§ Provided text
-------

A seemingly insignificant void or underused space in our urban landscape can provide enormous opportunity for the creation of positive community impact.

 

The trick is understanding how to determine its value; to tap into what is most meaningful for the community; to determine what it is that they crave, so that the space is embraced, used, and loved.

With urbanization, our cities become ever taller, tighter, and "built out," placing greater importance on the pocket park and those small open-space interventions within our cities.

Be it respite, morning prayer, connection with nature, play, community gathering, exercise, or contemplation, the significance of these spaces is growing, and their demand to achieve more at many levels is a basic criterion in the design of pocket parks.

In terms of scale, the pocket park, by definition, is pocket sized. It’s a "parklette"—small in stature but addressing a multitude of community needs and functions. Pocket parks tend to utilise the land between buildings, those corners of development unable to be taken up as building volume, the small laneways and corner lots, the residual spaces at the junction of planning boundaries or re-lifed spaces that have missed the economic booms of better times. Be they within an urban, a suburban, or a rural context, on private or public land, the scale of these parks remains small, and this in itself generates a park typology and public amenity that links them together.

In terms of use, pocket parks provide an essential connection between our urban and natural environments, where space is made available for community uses, allowing a link between people, place, and the environment.

These parklette like spaces exist across many cities, and whilst each city may vary in terms of culture, community makeup, setting, histories, and spatial demands, the underlying theme for each pocket park is the same—urban relief.

Belfast
The space is leftover, a disused block that post building demolition has not yet become what it was intended. It has taken on its own community use, with benches and garden beds of seasonal colour, offering by day a place to sit, to watch, to share stories, and for respite. By night, it's a place for lovers and early-morning revellers. It's a through space but also a destination. It has purpose and character, owned and cared for by neighbouring residents and local businesses, yet it's uncomplicated and maintained on a small budget. The ring of mature trees to the parklette edge unify it, and help add to the seasonal expression and the change of spatial quality.

-------

§ Problem set
1/ Using the passage on pocket parks, decide whether each statement agrees with it, answering yes or no and quoting the words that settle it: (a) Pocket parks are found only in urban settings. (b) The Belfast space is maintained on a small budget. (c) The Belfast space is used only during the day.
2/ According to the passage on pocket parks, why are pocket parks and other small open spaces gaining importance in cities?
The listing that comes next has no part in this work.

§ Collected data entries
-------

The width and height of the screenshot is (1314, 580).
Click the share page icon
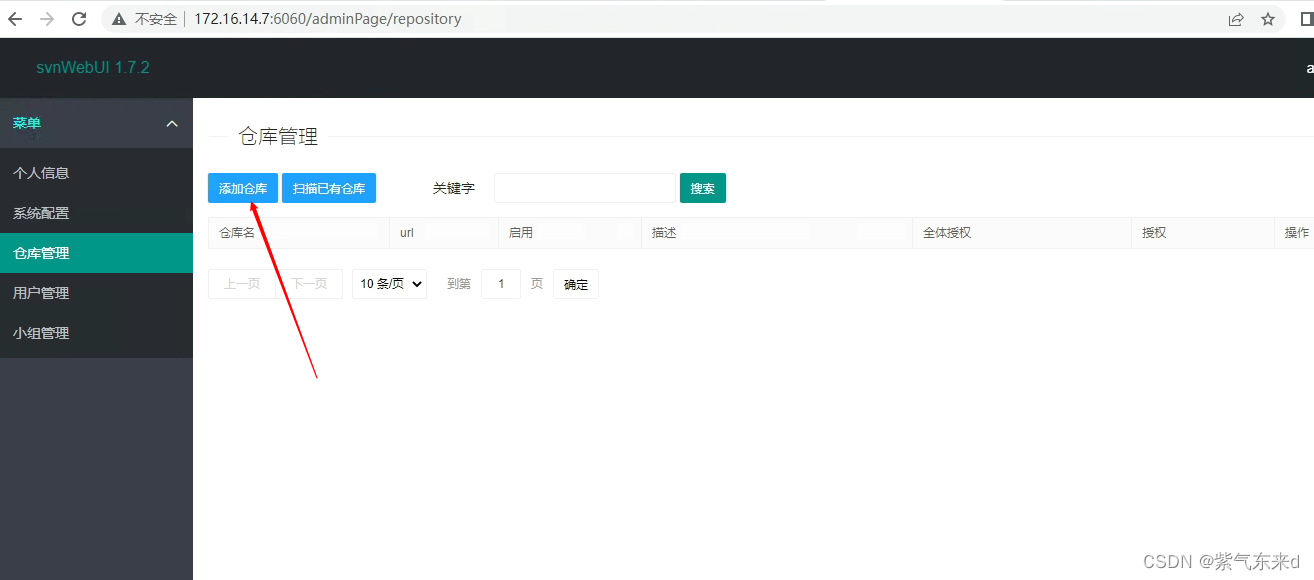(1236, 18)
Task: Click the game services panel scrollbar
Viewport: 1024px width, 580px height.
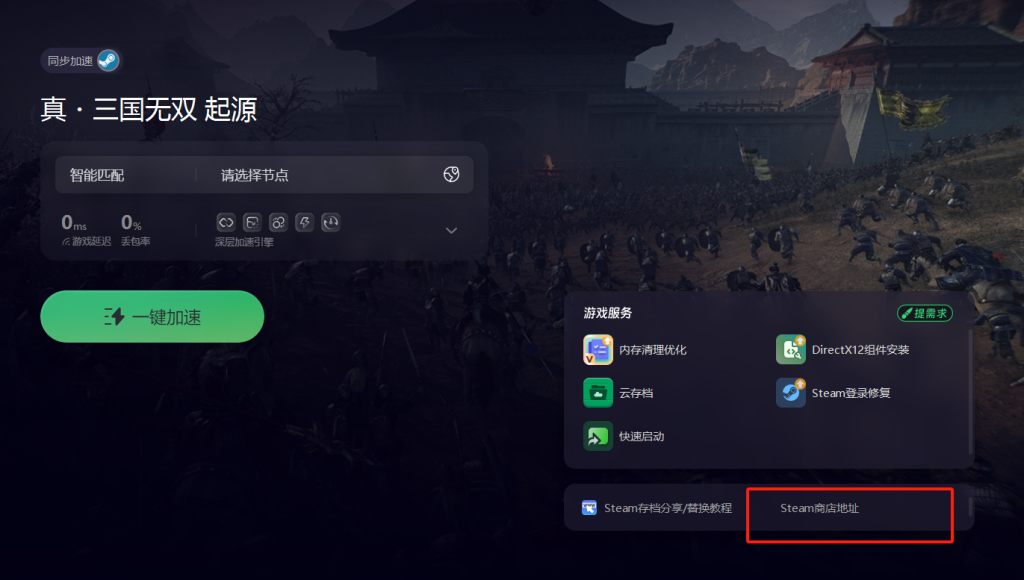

-------

§ Full solutions
1/
(a) No: "Be they within an urban, a suburban, or a rural context, on private or public land, the scale of these parks remains small"
(b) Yes: "yet it's uncomplicated and maintained on a small budget"
(c) No: "By night, it's a place for lovers and early-morning revellers."

2/ With urbanization, cities become ever taller, tighter, and "built out." This places greater importance on the pocket park and on small open-space interventions within cities.